Challenges and Considerations

Despite the promise, immune modulation for T1D faces several hurdles. Safety remains paramount: even selective immunotherapies can cause unintended infections or autoimmune reactions. For instance, teplizumab treatment leads to transient lymphopenia and can trigger a cytokine release syndrome requiring monitoring. Balancing efficacy with safety is especially delicate when treating children or adolescents.

Another challenge is durability. Many treatments only delay progression rather than induce permanent tolerance. Combination therapies that pair immune modulation with beta cell regeneration (e.g., stem‑cell‑derived islets) are being explored, but they add complexity and cost. JDRF has launched a combination therapy initiative to systematically test such approaches.

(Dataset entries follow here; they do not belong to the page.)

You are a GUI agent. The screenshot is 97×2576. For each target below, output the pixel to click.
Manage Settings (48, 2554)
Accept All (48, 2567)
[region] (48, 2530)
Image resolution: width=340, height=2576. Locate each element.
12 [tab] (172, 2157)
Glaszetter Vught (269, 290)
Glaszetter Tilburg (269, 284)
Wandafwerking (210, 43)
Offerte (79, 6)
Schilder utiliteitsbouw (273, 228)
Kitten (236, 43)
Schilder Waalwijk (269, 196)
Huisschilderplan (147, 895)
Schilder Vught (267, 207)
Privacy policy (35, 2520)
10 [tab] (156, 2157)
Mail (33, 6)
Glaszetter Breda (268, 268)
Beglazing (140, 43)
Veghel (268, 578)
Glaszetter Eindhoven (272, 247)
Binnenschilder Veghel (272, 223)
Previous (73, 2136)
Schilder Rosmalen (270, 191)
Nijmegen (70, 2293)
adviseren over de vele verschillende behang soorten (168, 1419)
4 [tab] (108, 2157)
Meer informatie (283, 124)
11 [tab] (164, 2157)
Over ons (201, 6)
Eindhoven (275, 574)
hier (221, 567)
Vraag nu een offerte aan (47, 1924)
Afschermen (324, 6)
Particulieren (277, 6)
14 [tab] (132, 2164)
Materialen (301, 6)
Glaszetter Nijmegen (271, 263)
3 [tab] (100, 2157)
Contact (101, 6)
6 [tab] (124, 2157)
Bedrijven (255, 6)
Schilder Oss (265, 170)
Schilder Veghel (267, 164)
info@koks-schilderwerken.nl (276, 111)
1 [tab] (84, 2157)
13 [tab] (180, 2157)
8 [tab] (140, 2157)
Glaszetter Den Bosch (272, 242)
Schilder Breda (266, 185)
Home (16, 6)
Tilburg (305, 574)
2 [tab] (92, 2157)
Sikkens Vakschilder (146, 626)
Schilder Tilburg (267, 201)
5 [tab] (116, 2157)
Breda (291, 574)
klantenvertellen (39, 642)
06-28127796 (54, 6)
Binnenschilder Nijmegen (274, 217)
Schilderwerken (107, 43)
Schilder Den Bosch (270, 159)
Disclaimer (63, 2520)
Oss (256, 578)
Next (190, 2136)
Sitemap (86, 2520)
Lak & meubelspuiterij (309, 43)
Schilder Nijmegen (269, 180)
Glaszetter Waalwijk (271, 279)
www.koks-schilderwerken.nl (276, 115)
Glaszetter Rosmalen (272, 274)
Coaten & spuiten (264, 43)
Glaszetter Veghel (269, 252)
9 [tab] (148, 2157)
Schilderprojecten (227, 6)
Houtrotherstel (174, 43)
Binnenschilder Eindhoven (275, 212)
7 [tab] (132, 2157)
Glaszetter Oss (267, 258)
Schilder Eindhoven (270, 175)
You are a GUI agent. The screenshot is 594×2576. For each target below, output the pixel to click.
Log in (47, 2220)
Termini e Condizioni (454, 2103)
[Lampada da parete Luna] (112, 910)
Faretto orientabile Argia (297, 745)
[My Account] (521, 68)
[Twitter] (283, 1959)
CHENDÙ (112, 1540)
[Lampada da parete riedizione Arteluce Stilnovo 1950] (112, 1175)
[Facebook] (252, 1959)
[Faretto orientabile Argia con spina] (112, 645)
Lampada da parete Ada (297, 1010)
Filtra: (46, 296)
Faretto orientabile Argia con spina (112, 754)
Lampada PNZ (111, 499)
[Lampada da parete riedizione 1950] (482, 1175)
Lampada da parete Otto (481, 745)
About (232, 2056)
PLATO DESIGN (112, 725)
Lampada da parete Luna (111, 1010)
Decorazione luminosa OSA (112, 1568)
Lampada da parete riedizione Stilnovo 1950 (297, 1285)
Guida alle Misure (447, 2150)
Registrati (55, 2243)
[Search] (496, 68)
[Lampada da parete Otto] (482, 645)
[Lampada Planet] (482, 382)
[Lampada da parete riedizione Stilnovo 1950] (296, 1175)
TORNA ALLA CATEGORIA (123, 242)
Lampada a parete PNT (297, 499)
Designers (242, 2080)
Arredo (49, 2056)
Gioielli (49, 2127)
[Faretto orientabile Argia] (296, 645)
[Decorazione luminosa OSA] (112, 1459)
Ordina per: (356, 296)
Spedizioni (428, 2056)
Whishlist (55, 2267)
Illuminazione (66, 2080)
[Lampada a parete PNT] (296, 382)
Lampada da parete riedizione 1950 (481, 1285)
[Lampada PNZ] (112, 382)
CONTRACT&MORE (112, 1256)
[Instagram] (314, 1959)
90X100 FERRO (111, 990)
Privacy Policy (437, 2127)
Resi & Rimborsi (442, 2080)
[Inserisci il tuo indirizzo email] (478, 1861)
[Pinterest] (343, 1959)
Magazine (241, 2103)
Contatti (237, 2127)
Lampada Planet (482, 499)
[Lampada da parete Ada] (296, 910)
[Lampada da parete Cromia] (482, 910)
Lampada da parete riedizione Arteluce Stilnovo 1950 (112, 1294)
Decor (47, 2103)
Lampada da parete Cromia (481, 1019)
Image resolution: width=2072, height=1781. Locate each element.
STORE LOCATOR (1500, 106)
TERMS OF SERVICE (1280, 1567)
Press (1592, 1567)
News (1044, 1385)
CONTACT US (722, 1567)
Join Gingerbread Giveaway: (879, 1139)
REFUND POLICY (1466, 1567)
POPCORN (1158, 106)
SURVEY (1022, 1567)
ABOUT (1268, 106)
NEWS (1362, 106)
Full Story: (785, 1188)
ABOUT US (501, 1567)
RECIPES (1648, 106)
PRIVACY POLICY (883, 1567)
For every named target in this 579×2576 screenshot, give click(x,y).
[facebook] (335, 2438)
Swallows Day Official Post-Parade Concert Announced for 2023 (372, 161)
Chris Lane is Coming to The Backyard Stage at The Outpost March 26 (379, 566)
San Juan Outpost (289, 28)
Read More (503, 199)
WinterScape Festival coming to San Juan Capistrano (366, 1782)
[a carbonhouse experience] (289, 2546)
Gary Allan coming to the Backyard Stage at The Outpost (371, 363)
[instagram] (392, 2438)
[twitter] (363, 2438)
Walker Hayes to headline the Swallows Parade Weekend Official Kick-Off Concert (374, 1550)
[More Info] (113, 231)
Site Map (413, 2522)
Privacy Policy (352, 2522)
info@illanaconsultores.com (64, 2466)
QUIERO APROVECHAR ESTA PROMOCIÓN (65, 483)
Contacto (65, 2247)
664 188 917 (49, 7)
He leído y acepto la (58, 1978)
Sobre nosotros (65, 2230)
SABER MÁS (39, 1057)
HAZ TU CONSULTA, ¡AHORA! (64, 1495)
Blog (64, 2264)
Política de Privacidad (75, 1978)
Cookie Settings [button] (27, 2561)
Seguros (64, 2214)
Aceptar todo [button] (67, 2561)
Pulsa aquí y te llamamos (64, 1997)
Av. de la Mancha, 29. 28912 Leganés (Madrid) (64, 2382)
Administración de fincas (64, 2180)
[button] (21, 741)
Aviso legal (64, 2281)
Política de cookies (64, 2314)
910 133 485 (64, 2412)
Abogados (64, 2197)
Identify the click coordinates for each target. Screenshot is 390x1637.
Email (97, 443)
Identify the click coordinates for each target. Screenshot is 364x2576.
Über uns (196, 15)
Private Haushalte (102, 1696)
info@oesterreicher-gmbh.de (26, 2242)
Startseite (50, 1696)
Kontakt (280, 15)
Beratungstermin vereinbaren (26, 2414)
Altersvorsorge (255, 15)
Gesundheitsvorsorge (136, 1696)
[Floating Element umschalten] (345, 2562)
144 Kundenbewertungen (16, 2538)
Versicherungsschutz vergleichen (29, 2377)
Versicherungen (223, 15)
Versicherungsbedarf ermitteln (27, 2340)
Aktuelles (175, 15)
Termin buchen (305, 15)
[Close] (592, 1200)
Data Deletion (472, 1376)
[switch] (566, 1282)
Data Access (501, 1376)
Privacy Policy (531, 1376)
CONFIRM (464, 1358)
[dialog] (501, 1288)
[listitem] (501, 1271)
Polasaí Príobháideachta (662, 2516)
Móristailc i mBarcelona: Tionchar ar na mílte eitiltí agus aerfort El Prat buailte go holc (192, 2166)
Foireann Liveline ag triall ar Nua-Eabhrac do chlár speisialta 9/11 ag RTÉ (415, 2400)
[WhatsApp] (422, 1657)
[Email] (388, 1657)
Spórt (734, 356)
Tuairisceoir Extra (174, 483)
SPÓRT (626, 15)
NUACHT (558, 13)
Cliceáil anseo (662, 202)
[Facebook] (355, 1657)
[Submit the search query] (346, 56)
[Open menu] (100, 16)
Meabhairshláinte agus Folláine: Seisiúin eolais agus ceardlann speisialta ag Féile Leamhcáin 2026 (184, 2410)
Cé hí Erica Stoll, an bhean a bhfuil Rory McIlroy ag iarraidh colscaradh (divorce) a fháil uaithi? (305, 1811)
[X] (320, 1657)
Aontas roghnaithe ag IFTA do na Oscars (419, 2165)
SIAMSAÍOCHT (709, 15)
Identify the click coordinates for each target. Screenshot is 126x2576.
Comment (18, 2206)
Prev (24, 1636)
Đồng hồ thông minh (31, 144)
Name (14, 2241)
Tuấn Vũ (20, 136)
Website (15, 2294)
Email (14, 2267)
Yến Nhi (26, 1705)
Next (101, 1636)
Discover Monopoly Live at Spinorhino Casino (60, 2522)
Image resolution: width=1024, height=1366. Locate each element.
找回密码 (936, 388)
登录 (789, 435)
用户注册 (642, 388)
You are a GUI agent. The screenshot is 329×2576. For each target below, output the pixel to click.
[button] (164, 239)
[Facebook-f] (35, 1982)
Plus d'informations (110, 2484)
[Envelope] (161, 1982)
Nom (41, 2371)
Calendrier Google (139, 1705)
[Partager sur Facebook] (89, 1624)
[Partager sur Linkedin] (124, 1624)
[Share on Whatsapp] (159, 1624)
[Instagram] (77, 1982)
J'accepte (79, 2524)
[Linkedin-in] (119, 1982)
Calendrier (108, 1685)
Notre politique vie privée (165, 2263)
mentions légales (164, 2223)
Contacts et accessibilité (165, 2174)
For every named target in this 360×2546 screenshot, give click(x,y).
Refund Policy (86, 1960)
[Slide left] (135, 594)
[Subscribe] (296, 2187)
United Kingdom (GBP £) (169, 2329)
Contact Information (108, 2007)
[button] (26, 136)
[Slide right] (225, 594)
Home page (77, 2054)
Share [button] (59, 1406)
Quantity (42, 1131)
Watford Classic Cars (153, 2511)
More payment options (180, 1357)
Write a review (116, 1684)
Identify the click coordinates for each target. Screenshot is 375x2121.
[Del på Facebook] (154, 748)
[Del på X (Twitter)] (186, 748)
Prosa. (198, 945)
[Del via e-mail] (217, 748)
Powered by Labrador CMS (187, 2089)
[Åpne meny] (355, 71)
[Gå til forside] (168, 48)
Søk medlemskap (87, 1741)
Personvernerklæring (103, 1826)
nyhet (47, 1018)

Finally, the economic and regulatory environment can slow adoption. Developing a new biologic drug costs billions of dollars, and many companies are hesitant to invest in T1D given the relatively small market compared to type 2 diabetes. JDRF’s Venture Fund and partnerships with pharmaceutical firms help de‑risk early‑stage development, encouraging industry to participate.

The Road Ahead

JDRF envisions a future in which T1D is no longer a lifelong sentence of insulin dependence. Immune modulation therapies, combined with advances in beta cell replacement and closed‑loop insulin delivery, could allow people with T1D to live without constant worry about blood sugar levels. The foundation’s strategic plan, “Accelerating Breakthroughs,” sets ambitious targets: by 2030, JDRF aims to have at least one immune‑modulating therapy approved for prevention or early‑stage treatment, and to have established biomarkers that enable precision immunotherapy.

To achieve this, JDRF continues to expand its global reach. The JDRF International network now funds research in more than 20 countries, leveraging expertise from Europe, Australia, and Asia. Collaborations with organizations like the Helmsley Charitable Trust, the Leona M. and Harry B. Helmsley Charitable Trust, and the U.S. National Institute of Diabetes and Digestive and Kidney Diseases (NIDDK) multiply the impact of every dollar spent.

For the millions of people living with T1D, the progress in immune modulation offers genuine hope. While no therapy yet cures the disease, the trajectory is unmistakably positive. A decade ago, the concept of delaying T1D onset was theoretical. Today, teplizumab is a clinically available option. JDRF’s unwavering commitment—backed by rigorous science, strategic funding, and relentless advocacy—has made this transformation possible. The next decade will likely see even more breakthroughs as researchers combine knowledge from immunology, genetics, bioengineering, and data science.

As JDRF often states, the end of T1D begins with research. And with immune modulation therapies increasingly entering clinical practice, the foundation’s vision of a world without T1D has never been closer.